Colin Farrel and Drew Barrymore

As a life simulator I’ve not seen anything remotely as complex as this as either part of a game, or the basis of one itself (The Sims may be well and good, but norns learned, and developed behavioural patterns over the course of their lives – as opposed to a Sim wandering around switching every electrical appliance on, and then wetting itself). The world was small, but immensely charming, and beatifully drawn (based off that beautiful – if a bit extravagant model). And to its credit the game provided some emotional experiences, especially should you see a norn turn to face you with a sad look on its face because of something you had done or said; or when you notice them reach old age and eventually die. No other life sim has ever made me consider life and death so poignantly, and it was because it was done so elegantly and without drama.
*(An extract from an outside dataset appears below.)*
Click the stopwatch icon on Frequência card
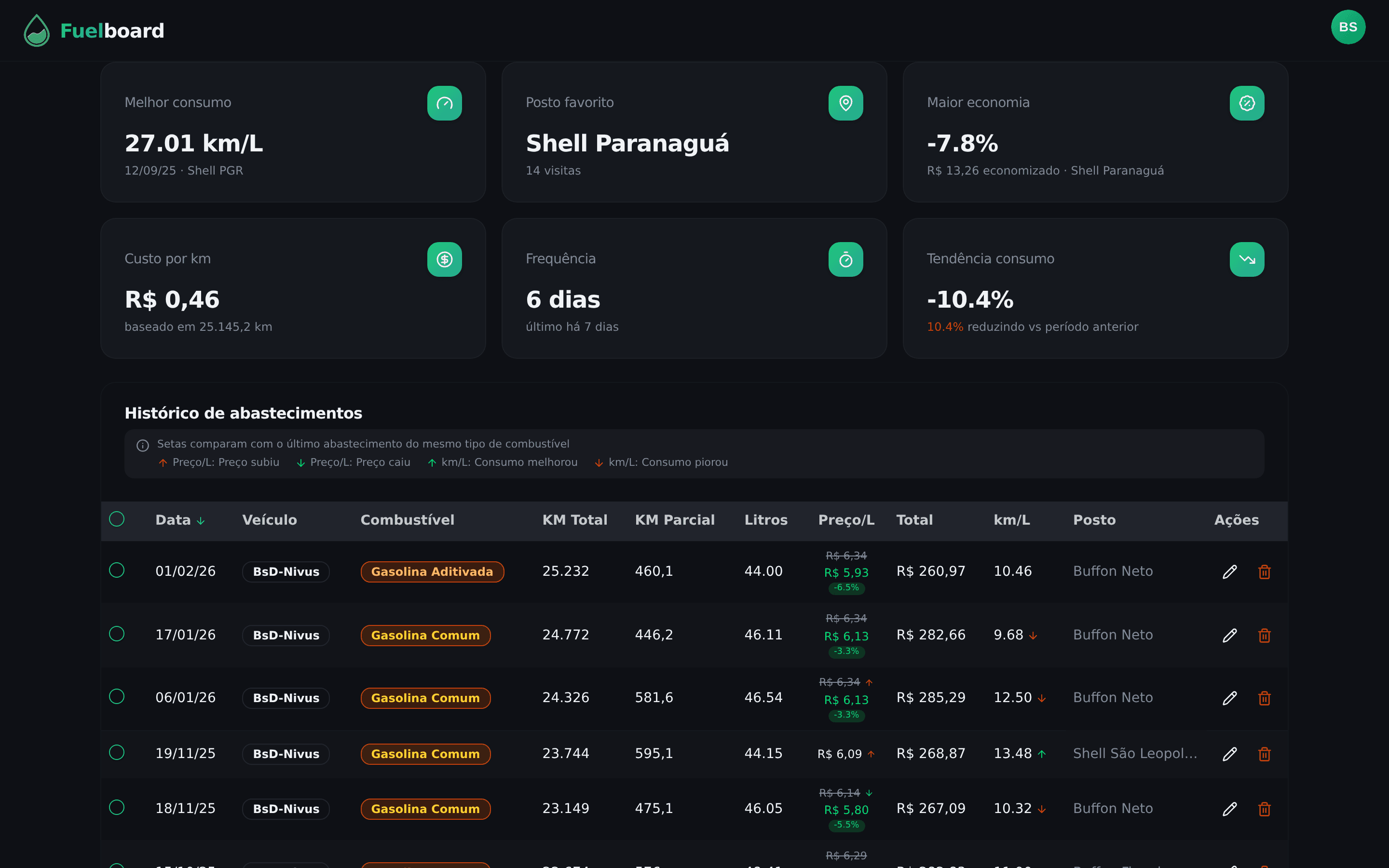 [845, 259]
For a Computer Scientist who referred to his creations as “Synthetic agents” he was suprisngly good at pulling the old heart strings and thinking about it last night this game got so much right, and was ahead of the curve on so many levels I feel a bit ashamed of my countrymen for this not being one the best remembered British games of the 1990s.

Mike Dunbar

Creatures went on to spawn two sequels, and have a healthy online existence due to a large modding community. It’s review scores at time of release were very high, earning 94% from PC Zone, 80% from PC Gamer. However, the Playstation version which was released some years later recieved generally unfavourable reviews, presumably as it lacked the windows interface which make the PC version so accessible. Luckily, Good Old Games are selling Creatures: The Albian Years (a compilation of the first two games and all their expansion packs) for a tenner, and it runs on XP. You’ve no reason not to get it.